### Task item:
Across all the records, filter for lines with the word "sidebar" and copy them.

### Dataset entries:
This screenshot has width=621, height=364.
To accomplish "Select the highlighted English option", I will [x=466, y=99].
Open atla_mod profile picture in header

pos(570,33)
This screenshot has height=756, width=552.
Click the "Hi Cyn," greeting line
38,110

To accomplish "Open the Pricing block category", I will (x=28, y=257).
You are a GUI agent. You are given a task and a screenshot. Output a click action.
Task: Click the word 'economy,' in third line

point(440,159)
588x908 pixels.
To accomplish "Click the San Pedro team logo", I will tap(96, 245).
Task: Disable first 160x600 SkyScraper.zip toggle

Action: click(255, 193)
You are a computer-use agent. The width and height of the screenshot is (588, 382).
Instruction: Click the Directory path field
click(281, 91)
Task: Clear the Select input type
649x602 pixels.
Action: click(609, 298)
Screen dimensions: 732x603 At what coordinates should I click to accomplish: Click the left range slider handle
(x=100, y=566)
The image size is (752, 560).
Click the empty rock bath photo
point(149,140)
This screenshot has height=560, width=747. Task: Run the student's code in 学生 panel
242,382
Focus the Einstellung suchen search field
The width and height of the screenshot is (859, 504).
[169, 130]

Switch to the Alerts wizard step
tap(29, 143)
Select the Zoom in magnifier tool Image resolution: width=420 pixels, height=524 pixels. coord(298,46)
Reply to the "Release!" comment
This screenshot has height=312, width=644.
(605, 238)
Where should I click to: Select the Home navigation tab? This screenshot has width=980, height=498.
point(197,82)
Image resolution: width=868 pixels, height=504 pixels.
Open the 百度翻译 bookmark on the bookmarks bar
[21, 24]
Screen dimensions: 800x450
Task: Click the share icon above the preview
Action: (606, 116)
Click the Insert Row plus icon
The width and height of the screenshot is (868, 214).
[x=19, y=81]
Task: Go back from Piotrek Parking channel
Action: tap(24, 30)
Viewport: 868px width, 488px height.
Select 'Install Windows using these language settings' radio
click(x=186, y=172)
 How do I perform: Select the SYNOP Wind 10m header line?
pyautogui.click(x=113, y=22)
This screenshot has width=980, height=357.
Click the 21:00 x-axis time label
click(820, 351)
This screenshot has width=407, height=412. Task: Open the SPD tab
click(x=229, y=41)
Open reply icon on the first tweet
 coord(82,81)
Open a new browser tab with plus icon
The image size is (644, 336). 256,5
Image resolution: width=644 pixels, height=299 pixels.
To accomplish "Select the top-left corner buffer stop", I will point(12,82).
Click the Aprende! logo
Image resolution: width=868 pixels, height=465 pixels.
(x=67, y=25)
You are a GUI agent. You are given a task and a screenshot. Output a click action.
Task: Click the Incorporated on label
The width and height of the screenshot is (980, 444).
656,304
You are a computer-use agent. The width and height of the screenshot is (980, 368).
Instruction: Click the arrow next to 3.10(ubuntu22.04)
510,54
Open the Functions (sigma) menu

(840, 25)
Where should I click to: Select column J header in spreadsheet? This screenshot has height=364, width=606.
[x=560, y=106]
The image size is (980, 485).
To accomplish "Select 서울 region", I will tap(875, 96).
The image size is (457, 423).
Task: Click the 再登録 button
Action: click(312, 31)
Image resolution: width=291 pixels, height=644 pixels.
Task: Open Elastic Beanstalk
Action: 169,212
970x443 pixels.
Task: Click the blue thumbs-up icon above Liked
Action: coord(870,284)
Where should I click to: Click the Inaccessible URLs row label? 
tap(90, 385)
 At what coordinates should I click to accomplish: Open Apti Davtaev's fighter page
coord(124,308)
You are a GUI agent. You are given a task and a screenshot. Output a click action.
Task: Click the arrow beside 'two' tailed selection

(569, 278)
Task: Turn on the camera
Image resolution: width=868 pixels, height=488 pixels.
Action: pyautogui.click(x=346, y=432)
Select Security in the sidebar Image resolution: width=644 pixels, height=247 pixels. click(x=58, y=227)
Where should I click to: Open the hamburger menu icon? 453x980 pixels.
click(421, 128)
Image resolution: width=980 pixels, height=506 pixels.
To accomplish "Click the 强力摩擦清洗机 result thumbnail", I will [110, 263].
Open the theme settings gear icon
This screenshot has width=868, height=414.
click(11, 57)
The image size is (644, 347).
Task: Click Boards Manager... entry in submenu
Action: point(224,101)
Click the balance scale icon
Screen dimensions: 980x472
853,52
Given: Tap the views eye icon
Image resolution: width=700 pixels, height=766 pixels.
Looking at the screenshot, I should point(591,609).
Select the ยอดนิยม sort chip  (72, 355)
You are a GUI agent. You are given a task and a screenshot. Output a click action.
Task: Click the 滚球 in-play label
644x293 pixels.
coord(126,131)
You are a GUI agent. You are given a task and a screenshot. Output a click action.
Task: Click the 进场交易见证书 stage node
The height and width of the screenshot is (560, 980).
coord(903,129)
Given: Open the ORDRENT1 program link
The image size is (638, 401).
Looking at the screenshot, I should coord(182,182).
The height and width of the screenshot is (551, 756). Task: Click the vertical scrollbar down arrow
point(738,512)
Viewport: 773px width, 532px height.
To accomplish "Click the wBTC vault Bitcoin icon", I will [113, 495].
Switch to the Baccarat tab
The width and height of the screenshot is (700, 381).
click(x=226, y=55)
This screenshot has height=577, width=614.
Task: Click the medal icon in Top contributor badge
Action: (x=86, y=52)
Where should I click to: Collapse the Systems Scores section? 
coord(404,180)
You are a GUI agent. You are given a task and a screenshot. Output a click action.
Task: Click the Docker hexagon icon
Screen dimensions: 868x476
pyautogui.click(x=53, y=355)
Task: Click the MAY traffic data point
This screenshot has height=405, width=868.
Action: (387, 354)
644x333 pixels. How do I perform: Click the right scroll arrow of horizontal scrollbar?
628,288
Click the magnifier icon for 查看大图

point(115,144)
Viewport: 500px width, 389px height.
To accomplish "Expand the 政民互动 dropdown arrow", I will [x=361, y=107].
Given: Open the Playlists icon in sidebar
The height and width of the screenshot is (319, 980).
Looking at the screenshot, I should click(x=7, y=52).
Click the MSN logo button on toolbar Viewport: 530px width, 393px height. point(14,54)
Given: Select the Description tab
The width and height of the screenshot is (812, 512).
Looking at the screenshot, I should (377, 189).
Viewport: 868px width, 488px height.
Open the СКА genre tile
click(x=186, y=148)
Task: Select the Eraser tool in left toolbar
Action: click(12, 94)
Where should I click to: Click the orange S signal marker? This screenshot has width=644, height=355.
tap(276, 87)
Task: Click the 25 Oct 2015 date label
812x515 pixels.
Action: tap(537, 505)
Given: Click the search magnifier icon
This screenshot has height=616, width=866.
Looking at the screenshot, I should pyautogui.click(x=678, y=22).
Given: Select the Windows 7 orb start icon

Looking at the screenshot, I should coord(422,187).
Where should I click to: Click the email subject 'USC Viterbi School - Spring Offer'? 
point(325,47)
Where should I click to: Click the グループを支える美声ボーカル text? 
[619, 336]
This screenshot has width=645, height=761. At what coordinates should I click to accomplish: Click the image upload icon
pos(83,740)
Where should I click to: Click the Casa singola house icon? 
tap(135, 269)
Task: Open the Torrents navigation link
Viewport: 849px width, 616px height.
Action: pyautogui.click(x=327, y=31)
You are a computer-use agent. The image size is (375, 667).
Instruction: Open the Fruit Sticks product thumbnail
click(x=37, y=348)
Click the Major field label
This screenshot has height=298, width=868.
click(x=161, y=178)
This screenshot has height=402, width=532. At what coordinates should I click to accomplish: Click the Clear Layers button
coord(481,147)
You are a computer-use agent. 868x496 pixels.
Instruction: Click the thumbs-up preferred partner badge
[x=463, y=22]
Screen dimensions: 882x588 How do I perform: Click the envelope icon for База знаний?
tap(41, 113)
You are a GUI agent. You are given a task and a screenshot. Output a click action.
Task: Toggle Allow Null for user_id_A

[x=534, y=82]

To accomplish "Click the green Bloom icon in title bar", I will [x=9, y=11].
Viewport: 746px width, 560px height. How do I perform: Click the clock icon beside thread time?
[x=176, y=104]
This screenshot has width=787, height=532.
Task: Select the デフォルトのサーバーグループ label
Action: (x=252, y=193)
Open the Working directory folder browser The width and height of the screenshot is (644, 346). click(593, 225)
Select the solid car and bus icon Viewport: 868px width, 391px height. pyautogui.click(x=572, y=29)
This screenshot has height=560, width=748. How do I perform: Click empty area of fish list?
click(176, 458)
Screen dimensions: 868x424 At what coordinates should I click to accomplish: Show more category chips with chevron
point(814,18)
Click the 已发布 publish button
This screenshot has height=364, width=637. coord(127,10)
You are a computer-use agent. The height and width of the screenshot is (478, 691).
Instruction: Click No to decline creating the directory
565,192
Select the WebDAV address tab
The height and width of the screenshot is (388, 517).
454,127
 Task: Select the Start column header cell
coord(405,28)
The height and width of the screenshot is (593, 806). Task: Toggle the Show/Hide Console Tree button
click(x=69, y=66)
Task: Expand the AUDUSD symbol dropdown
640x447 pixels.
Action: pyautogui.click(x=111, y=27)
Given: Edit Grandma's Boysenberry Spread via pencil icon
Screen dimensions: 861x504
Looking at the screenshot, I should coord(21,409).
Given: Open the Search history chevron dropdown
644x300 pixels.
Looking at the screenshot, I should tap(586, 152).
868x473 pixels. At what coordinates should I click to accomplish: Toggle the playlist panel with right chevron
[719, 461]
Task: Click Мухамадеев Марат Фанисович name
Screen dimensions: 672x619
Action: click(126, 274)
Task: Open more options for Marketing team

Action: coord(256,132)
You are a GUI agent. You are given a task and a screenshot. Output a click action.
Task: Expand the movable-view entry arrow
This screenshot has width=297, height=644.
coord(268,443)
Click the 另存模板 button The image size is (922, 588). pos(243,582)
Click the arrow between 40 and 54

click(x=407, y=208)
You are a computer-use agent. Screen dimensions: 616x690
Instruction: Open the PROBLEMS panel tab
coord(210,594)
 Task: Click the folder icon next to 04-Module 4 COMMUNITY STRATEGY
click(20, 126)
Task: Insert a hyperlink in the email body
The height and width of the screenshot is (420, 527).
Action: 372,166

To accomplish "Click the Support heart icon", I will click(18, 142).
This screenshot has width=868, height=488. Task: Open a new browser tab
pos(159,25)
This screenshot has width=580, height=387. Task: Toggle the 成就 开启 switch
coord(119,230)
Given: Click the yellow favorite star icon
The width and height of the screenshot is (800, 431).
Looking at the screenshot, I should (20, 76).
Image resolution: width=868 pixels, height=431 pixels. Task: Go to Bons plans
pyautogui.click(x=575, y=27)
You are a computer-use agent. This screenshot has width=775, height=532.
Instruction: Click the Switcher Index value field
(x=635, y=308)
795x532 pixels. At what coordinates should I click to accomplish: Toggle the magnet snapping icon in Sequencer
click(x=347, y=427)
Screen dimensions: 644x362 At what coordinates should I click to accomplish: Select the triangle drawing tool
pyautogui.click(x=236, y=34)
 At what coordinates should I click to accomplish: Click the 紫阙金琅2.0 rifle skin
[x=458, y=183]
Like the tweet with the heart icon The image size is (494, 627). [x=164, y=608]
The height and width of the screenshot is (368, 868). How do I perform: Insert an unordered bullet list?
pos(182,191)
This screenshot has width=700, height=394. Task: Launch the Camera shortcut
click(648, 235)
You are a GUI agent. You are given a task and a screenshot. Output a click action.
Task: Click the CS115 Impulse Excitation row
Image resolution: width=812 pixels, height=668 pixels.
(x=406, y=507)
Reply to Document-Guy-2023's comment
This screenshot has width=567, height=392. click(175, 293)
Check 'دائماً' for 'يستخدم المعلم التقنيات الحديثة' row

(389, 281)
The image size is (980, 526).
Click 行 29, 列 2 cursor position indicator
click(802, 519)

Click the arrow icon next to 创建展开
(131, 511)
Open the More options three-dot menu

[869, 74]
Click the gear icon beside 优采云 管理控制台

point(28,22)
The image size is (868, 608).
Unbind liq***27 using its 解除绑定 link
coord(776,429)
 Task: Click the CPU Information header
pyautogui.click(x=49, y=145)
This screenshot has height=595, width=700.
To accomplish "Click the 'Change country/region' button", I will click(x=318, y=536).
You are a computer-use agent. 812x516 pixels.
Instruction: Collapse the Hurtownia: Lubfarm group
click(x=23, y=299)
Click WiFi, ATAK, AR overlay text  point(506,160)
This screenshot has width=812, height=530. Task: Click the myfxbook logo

### Task output:
Select Security in the sidebar Image resolution: width=644 pixels, height=247 pixels. click(x=58, y=227)
Given: Open the Playlists icon in sidebar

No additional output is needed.